# Work request
Please keep to the lines below from the one with "Where should I click to: Share" through the one with "Task: Open the タブ (Tabs) preferences pane", and restate them word for word, ends included.

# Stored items
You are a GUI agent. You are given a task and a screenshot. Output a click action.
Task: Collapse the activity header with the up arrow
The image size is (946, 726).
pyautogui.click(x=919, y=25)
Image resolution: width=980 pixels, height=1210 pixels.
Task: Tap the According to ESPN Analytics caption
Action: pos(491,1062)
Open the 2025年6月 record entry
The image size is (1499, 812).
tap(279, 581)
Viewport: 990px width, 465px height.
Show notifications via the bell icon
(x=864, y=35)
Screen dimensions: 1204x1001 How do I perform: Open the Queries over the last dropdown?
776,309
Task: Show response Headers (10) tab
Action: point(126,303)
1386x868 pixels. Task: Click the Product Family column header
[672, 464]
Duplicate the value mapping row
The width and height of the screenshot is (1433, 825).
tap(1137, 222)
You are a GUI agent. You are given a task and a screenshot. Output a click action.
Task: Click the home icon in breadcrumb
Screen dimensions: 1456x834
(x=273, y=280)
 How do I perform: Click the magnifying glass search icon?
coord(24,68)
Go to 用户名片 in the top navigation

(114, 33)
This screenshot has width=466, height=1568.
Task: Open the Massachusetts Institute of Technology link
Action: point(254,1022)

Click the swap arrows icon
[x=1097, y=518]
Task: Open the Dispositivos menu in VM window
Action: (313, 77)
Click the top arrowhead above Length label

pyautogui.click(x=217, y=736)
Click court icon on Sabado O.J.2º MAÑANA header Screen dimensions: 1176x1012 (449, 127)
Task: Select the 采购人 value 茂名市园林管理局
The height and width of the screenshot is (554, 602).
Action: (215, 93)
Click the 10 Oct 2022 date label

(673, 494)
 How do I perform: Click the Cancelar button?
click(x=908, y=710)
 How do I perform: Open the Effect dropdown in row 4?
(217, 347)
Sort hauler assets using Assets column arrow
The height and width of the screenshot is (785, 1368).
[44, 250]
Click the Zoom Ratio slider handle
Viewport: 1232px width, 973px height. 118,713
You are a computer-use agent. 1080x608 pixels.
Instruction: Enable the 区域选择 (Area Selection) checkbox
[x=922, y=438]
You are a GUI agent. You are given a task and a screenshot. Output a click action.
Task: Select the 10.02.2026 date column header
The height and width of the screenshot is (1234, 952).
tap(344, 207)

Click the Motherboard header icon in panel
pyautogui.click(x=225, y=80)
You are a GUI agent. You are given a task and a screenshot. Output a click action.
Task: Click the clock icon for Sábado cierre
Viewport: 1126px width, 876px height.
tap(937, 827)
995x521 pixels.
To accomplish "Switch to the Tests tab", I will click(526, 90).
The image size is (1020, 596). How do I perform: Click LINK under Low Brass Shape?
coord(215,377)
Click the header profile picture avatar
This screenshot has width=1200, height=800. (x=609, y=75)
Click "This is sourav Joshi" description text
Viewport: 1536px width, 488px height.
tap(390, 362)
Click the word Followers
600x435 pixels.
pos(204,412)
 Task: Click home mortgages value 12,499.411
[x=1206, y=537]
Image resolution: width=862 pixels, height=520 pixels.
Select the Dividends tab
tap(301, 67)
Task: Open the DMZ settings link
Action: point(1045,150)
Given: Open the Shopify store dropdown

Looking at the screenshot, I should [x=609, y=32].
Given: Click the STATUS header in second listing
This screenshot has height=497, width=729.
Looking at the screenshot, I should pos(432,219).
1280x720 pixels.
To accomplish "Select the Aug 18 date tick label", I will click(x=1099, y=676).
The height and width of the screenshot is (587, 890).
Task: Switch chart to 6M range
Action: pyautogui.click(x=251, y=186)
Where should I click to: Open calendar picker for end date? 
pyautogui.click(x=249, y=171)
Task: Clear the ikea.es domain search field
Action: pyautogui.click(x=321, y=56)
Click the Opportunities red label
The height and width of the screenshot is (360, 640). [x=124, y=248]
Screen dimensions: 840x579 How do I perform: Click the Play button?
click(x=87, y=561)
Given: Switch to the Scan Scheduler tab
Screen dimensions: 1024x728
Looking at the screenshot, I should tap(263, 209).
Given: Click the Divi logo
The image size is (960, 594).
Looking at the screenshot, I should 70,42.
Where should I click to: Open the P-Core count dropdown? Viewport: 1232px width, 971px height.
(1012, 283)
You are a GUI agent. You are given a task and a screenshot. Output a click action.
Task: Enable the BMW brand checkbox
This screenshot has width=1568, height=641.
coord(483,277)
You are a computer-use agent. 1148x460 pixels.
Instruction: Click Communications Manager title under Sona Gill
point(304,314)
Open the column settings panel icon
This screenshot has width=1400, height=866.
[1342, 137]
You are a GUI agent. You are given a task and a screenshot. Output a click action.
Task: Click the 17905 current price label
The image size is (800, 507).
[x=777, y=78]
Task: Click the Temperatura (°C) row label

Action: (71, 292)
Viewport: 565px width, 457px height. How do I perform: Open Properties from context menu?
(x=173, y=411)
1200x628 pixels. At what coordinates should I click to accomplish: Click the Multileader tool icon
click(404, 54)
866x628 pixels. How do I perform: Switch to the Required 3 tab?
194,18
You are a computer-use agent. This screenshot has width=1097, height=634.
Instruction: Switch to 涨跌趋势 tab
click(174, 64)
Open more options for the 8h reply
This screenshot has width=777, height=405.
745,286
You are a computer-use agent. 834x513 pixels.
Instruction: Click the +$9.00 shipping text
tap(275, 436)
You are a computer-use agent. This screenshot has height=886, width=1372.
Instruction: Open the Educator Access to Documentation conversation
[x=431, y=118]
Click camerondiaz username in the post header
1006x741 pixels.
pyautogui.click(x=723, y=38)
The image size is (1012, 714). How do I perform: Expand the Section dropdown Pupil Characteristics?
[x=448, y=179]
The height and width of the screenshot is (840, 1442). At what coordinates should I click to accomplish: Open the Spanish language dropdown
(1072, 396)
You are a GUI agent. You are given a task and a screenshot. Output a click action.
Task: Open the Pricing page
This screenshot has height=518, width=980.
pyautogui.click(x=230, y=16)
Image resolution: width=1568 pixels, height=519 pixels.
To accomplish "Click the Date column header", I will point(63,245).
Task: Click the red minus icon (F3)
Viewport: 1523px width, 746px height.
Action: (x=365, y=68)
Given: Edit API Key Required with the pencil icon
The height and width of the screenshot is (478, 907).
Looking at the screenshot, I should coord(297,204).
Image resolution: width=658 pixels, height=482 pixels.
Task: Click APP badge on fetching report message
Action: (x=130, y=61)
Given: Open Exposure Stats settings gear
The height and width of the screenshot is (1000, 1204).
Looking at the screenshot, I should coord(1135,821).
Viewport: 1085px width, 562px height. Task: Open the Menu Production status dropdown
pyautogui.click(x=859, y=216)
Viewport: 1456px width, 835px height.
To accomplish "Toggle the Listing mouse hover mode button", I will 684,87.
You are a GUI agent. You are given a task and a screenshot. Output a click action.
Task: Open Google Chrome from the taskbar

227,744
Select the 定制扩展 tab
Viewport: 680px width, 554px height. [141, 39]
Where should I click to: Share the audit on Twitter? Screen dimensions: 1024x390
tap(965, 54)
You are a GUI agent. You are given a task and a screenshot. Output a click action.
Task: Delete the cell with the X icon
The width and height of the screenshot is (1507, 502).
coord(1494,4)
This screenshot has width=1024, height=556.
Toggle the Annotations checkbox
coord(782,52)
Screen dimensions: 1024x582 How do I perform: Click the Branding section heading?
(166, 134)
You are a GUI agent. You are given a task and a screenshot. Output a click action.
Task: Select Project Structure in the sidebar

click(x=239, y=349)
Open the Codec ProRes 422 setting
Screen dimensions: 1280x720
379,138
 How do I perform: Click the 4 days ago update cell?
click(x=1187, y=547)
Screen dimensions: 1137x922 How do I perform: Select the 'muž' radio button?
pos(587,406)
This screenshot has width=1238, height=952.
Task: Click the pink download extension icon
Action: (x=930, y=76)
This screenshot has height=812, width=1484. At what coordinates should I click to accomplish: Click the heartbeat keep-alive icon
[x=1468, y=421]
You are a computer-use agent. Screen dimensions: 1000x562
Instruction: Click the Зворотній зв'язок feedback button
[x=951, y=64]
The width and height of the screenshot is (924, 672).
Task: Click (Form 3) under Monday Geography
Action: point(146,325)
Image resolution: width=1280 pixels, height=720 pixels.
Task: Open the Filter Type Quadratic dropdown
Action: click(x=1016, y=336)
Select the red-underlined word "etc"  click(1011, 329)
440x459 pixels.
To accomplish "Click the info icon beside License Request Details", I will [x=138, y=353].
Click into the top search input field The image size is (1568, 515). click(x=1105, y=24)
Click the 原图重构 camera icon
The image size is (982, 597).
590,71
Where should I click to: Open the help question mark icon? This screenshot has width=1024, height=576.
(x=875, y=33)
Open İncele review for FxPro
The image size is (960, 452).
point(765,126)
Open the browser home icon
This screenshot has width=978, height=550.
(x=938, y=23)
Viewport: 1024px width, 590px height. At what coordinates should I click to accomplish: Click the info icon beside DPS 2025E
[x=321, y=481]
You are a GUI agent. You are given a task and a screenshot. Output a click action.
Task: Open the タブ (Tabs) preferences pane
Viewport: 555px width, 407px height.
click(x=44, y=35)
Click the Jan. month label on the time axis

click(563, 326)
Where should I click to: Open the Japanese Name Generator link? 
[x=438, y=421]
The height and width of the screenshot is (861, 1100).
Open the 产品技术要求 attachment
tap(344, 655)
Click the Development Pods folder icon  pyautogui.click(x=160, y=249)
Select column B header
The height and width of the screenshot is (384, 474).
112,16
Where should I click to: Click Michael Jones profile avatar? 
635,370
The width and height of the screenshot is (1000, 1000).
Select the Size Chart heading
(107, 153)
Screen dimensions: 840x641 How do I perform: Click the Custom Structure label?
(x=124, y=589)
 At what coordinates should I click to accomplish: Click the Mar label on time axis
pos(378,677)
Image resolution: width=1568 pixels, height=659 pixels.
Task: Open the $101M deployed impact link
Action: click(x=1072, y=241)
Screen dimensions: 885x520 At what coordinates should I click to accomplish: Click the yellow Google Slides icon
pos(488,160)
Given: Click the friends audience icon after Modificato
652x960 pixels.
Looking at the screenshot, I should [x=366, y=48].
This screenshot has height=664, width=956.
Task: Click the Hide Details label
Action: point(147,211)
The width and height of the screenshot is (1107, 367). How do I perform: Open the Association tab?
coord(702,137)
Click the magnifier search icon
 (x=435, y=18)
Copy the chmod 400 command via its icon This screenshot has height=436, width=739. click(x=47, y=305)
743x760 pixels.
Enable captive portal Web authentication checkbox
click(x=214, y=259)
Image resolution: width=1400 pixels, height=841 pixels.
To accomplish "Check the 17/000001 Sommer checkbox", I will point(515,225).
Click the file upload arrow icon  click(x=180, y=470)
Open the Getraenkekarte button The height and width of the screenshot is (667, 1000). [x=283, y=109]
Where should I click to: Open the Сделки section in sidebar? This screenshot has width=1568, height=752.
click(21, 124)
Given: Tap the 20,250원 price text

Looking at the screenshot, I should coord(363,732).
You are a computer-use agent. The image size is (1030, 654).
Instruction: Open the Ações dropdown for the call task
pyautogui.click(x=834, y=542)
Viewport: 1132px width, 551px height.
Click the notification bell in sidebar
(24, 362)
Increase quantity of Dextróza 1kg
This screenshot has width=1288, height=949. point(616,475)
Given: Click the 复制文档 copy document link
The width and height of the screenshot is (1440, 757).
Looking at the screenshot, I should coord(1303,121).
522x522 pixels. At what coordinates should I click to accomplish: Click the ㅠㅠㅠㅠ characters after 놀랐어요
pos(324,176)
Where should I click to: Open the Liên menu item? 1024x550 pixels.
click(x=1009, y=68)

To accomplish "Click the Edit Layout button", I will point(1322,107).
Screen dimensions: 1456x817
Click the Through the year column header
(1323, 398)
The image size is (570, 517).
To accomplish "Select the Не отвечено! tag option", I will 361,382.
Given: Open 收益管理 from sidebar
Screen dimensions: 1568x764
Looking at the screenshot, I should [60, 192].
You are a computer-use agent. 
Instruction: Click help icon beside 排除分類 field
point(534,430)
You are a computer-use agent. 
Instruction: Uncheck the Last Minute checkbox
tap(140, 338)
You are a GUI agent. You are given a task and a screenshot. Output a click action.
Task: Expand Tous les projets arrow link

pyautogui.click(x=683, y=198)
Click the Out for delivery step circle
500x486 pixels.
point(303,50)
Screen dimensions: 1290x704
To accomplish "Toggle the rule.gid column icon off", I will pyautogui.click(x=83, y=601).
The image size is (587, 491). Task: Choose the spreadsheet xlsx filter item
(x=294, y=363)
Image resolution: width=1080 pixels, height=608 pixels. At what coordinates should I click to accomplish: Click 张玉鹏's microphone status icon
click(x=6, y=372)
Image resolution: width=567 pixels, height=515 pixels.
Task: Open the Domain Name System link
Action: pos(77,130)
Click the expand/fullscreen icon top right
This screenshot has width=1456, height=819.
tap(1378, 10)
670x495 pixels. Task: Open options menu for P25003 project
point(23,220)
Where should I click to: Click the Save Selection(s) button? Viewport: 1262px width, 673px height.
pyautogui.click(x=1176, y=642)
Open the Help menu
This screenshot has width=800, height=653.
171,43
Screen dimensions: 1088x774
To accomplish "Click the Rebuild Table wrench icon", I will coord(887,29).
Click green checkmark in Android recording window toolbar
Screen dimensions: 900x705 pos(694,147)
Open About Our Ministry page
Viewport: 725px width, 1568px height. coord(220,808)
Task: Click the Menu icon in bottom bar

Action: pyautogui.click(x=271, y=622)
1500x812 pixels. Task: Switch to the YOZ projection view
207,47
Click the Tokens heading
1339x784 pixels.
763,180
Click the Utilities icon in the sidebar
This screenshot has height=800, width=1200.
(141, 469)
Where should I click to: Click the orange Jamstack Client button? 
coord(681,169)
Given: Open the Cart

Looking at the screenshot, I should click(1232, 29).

# Reply to the exercise
Where should I click to: Share the audit on Twitter? Screen dimensions: 1024x390
tap(965, 54)
You are a GUI agent. You are given a task and a screenshot. Output a click action.
Task: Delete the cell with the X icon
The width and height of the screenshot is (1507, 502).
coord(1494,4)
This screenshot has width=1024, height=556.
Toggle the Annotations checkbox
coord(782,52)
Screen dimensions: 1024x582 How do I perform: Click the Branding section heading?
(166, 134)
You are a GUI agent. You are given a task and a screenshot. Output a click action.
Task: Select Project Structure in the sidebar

click(x=239, y=349)
Open the Codec ProRes 422 setting
Screen dimensions: 1280x720
379,138
 How do I perform: Click the 4 days ago update cell?
click(x=1187, y=547)
Screen dimensions: 1137x922 How do I perform: Select the 'muž' radio button?
pos(587,406)
This screenshot has width=1238, height=952.
Task: Click the pink download extension icon
Action: (x=930, y=76)
This screenshot has height=812, width=1484. At what coordinates should I click to accomplish: Click the heartbeat keep-alive icon
[x=1468, y=421]
You are a computer-use agent. Screen dimensions: 1000x562
Instruction: Click the Зворотній зв'язок feedback button
[x=951, y=64]
The width and height of the screenshot is (924, 672).
Task: Click (Form 3) under Monday Geography
Action: point(146,325)
Image resolution: width=1280 pixels, height=720 pixels.
Task: Open the Filter Type Quadratic dropdown
Action: click(x=1016, y=336)
Select the red-underlined word "etc"  click(1011, 329)
440x459 pixels.
To accomplish "Click the info icon beside License Request Details", I will [x=138, y=353].
Click into the top search input field The image size is (1568, 515). click(x=1105, y=24)
Click the 原图重构 camera icon
The image size is (982, 597).
590,71
Where should I click to: Open the help question mark icon? This screenshot has width=1024, height=576.
(x=875, y=33)
Open İncele review for FxPro
The image size is (960, 452).
point(765,126)
Open the browser home icon
This screenshot has width=978, height=550.
(x=938, y=23)
Viewport: 1024px width, 590px height. At what coordinates should I click to accomplish: Click the info icon beside DPS 2025E
[x=321, y=481]
You are a GUI agent. You are given a task and a screenshot. Output a click action.
Task: Open the タブ (Tabs) preferences pane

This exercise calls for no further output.